▶ _TASK_
Pick out every line in the data below that contains the string "screenshot", and copy each of those lines. Case counts.

▶ _DATA TO USE_
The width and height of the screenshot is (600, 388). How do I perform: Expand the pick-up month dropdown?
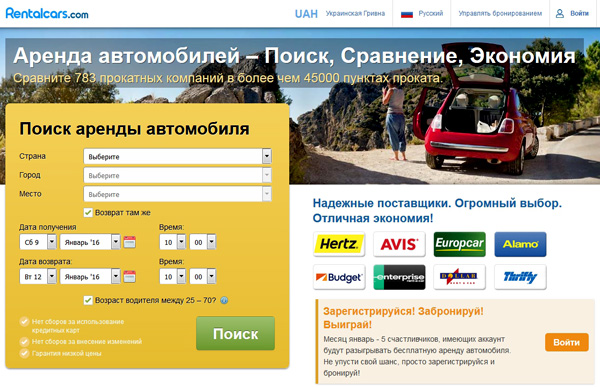click(x=90, y=242)
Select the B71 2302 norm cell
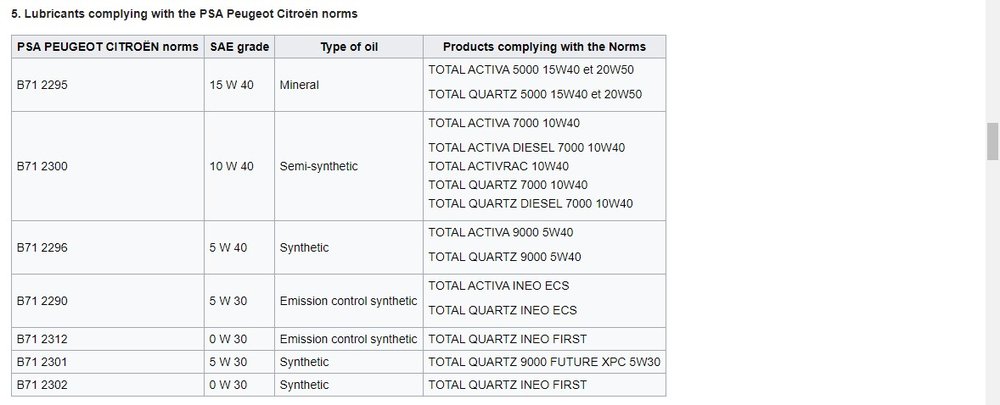 point(108,385)
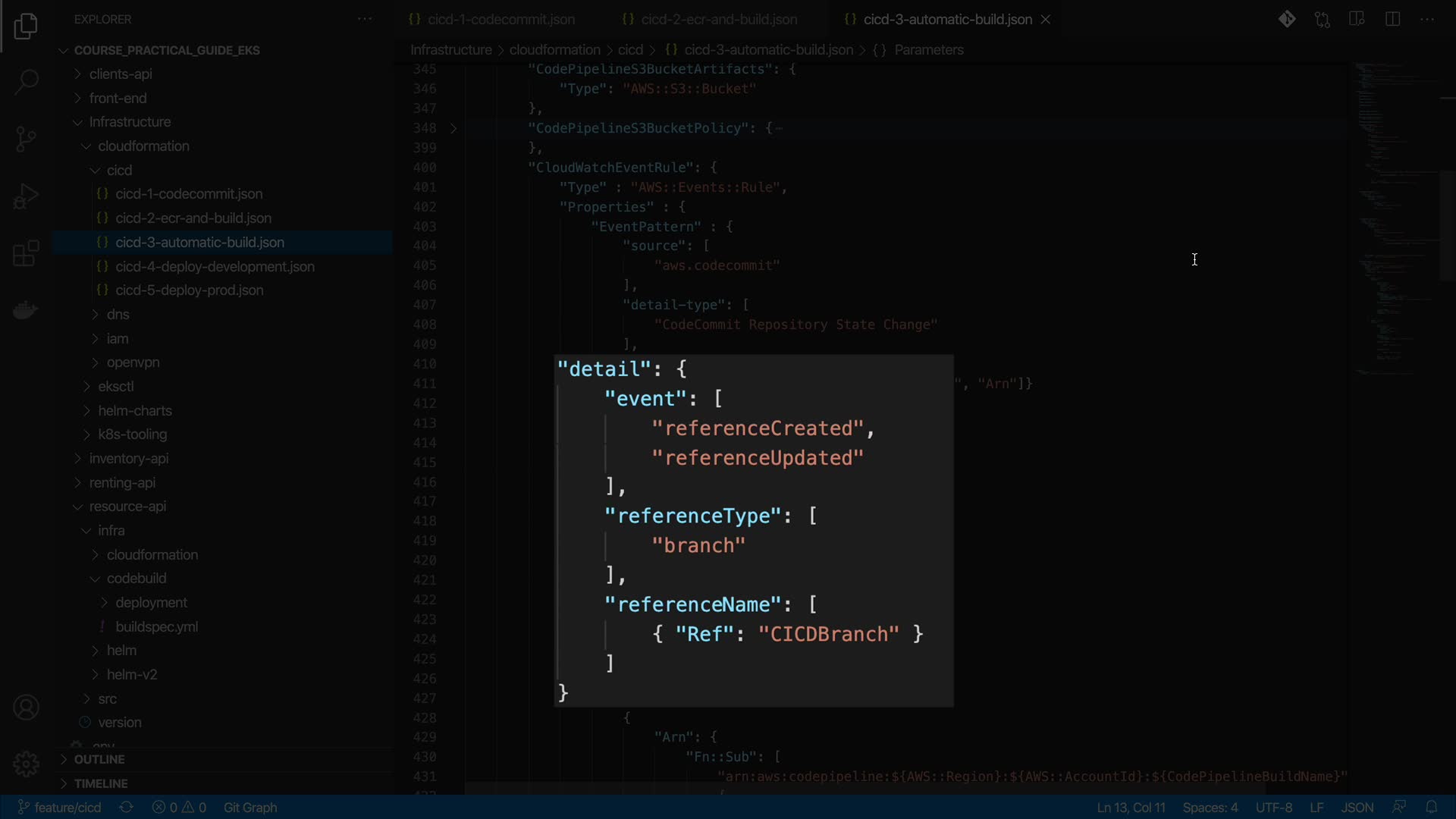The image size is (1456, 819).
Task: Click the feature/cicd branch indicator
Action: (x=61, y=807)
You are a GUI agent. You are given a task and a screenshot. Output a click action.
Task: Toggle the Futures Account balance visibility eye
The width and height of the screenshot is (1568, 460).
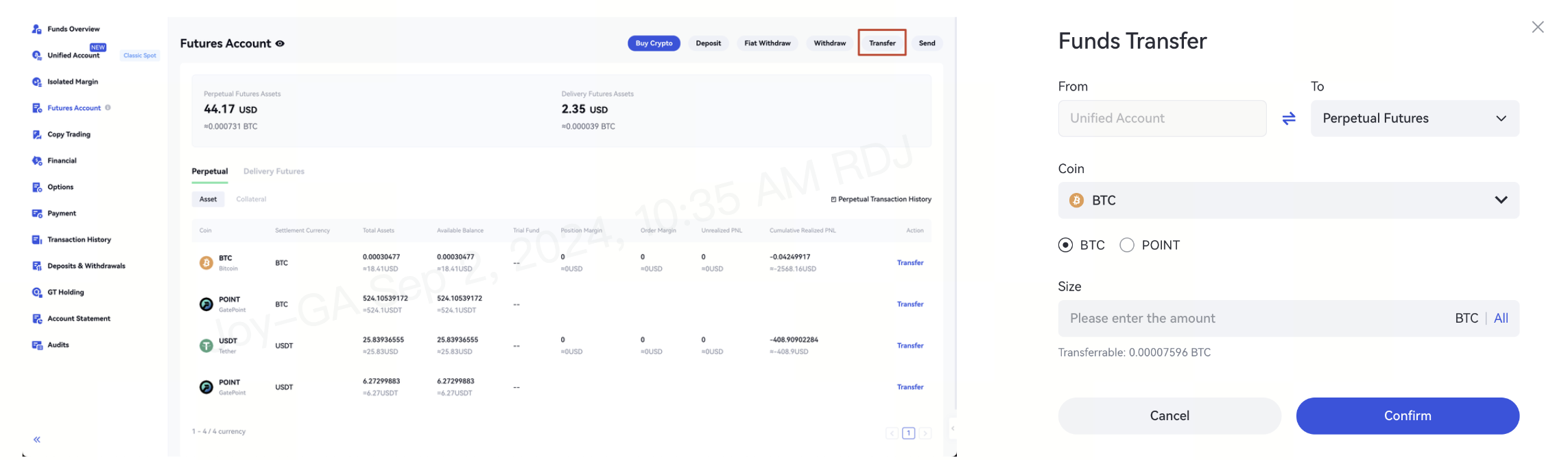[x=280, y=44]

▶ _EXPECTED ANSWER_
The width and height of the screenshot is (600, 388). How do I perform: Expand the pick-up month dropdown?
You are a GUI agent. You are given a task and a screenshot. Output a click action.
The width and height of the screenshot is (1568, 460).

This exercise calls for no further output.